Northern Ireland

Stakeknife: Fred Scappaticci arrested over murders

Fred Scappaticci Image copyright Pacemaker
Image caption Fred Scappaticci denies he was an Army agent within the IRA

A man alleged to have been the Army's most high-ranking agent in the IRA has been arrested and is being questioned about allegations that he was involved in dozens of murders.

The agent codenamed Stakeknife has been named as Fred Scappaticci from west Belfast.

An investigation into his alleged activities, codenamed Operation Kenova, was launched in June 2016.

The investigation team confirmed that a 72-year-old man had been arrested.

The BBC understands the man being questioned is Fred Scappaticci and that he was arrested in Britain.

The investigation team said the arrest was "in connection with the investigation into allegations of murder, kidnap and torture".

A statement from the investigation team added: "He is currently in custody at an undisclosed location and will be interviewed in relation to the investigation. No further details of the place of arrest or where he is being held will be released due to security reasons."

Who is Stakeknife?

Fred Scappaticci is alleged to have been the most high-ranking British agent within the Provisional IRA, who was given the codename 'Stakeknife'.

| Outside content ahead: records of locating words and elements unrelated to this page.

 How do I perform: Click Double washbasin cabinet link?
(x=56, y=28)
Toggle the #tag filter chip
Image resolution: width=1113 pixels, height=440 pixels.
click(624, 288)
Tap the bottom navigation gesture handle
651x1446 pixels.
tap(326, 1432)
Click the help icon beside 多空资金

He was the grandson of an Italian immigrant who came to Northern Ireland in search of work.

Image caption Mr Scappaticci left Northern Ireland when identified by the media as Stakeknife in 2003

He has admitted, in the past, to being a republican but denies claims that he was an IRA informer.

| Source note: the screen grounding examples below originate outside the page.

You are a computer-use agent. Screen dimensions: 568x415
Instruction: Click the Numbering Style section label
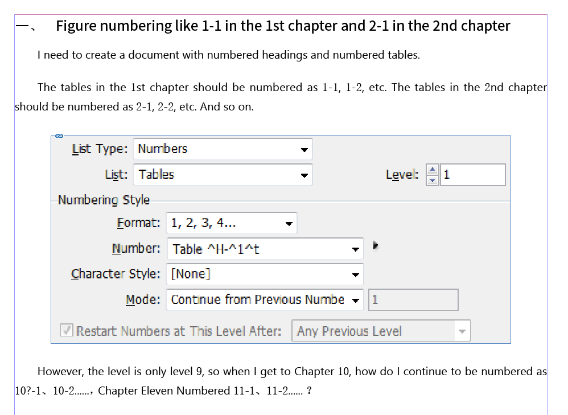click(104, 200)
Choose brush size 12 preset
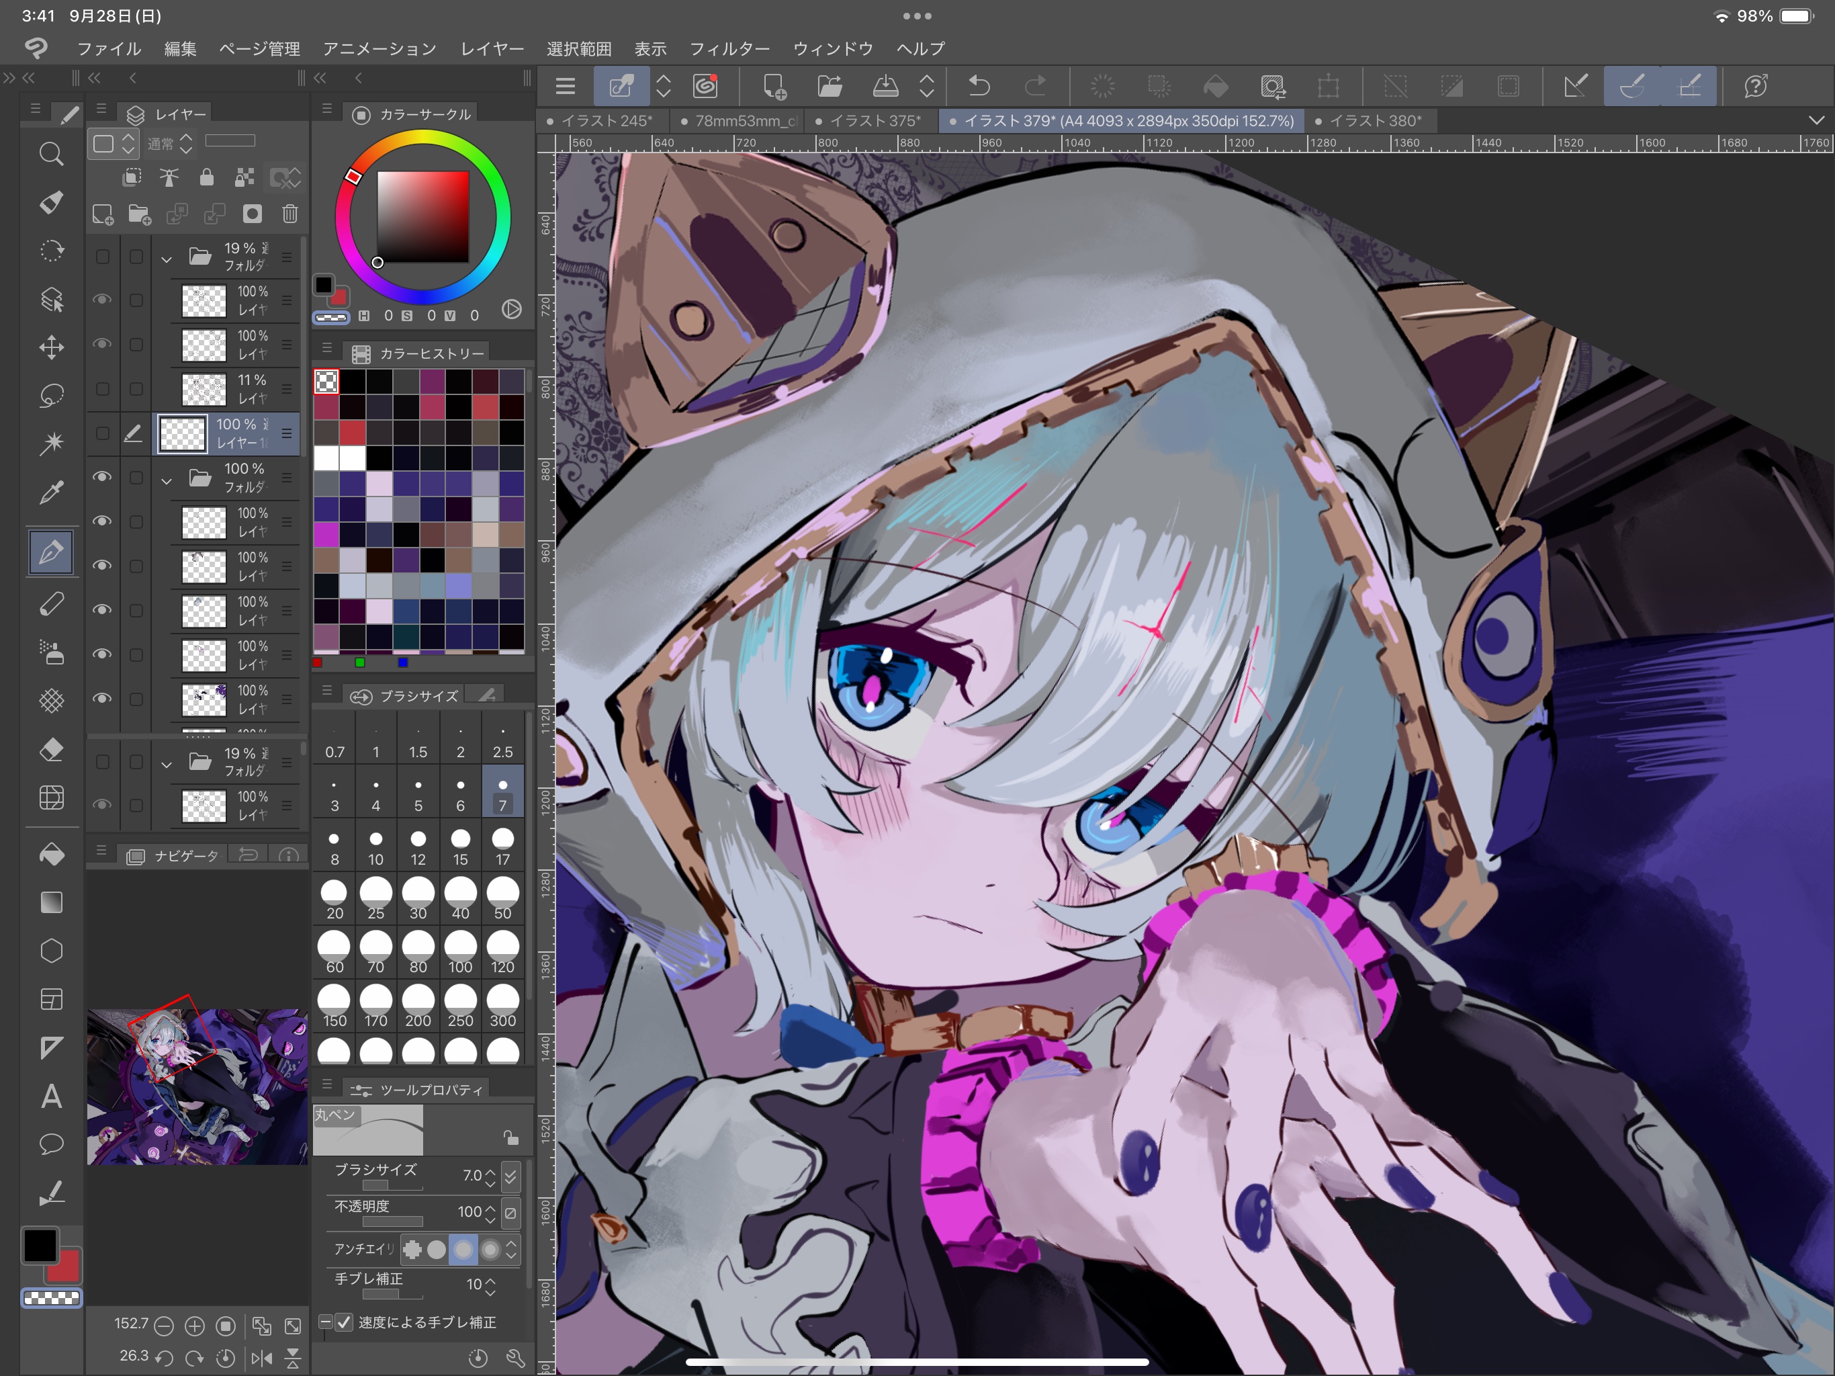 tap(418, 847)
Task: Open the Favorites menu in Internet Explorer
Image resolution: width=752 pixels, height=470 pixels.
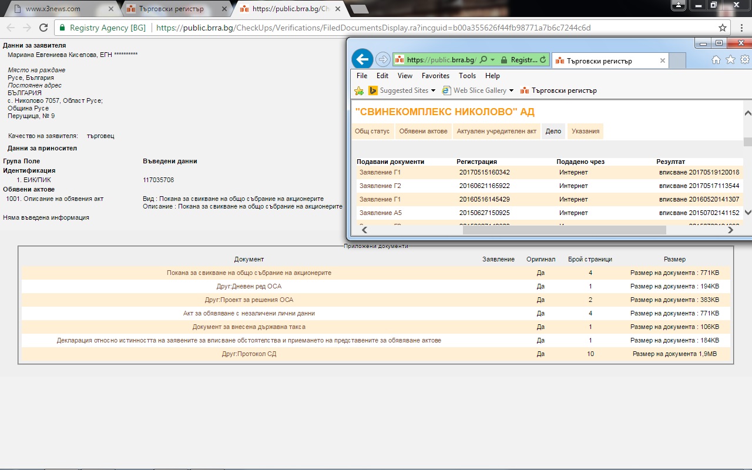Action: point(435,76)
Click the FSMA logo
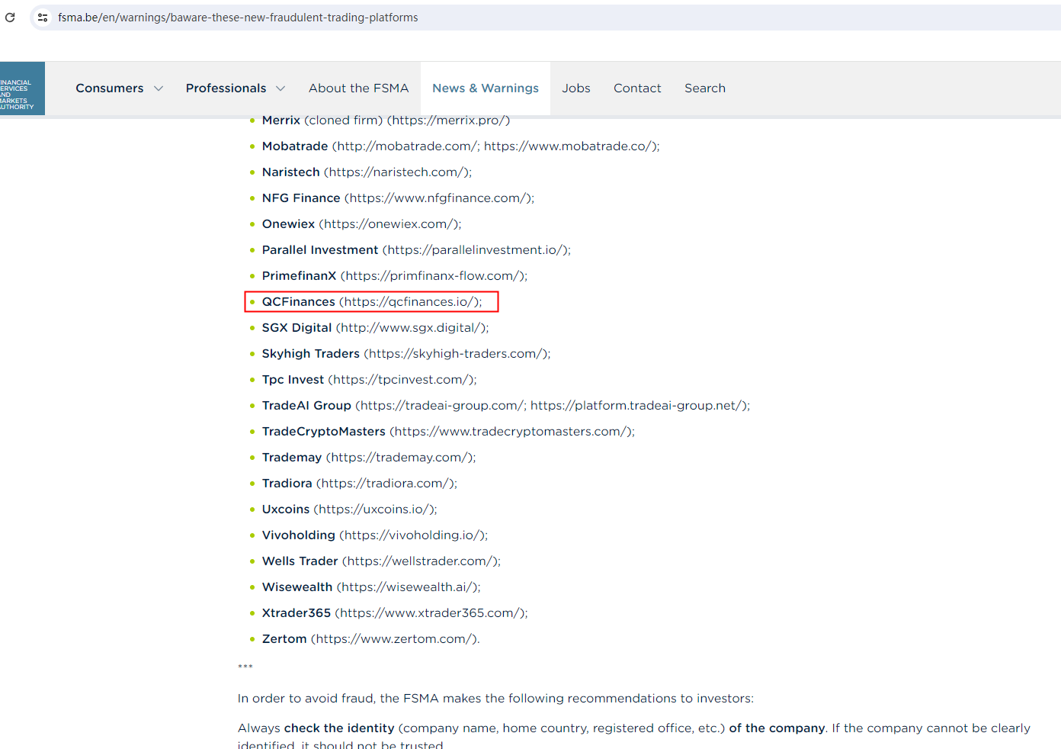This screenshot has height=749, width=1061. [21, 88]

He is believed to have led the IRA's internal security unit, known as 'the nutting squad', which was responsible for identifying and interrogating suspected informers.

Mr Scappaticci left Northern Ireland when identified by the media as Stakeknife in 2003.

Operation Kenova is being led by Chief Constable Jon Boutcher, from Bedfordshire Police.

It is examining the activities of current and former police officers, members of the Army and MI5 and former members of the IRA.

The operation involves a team of 48 detectives.

A statement by Operation Kenova said it had so far spoken to more than 40 families and generated 1,500 lines of enquiry.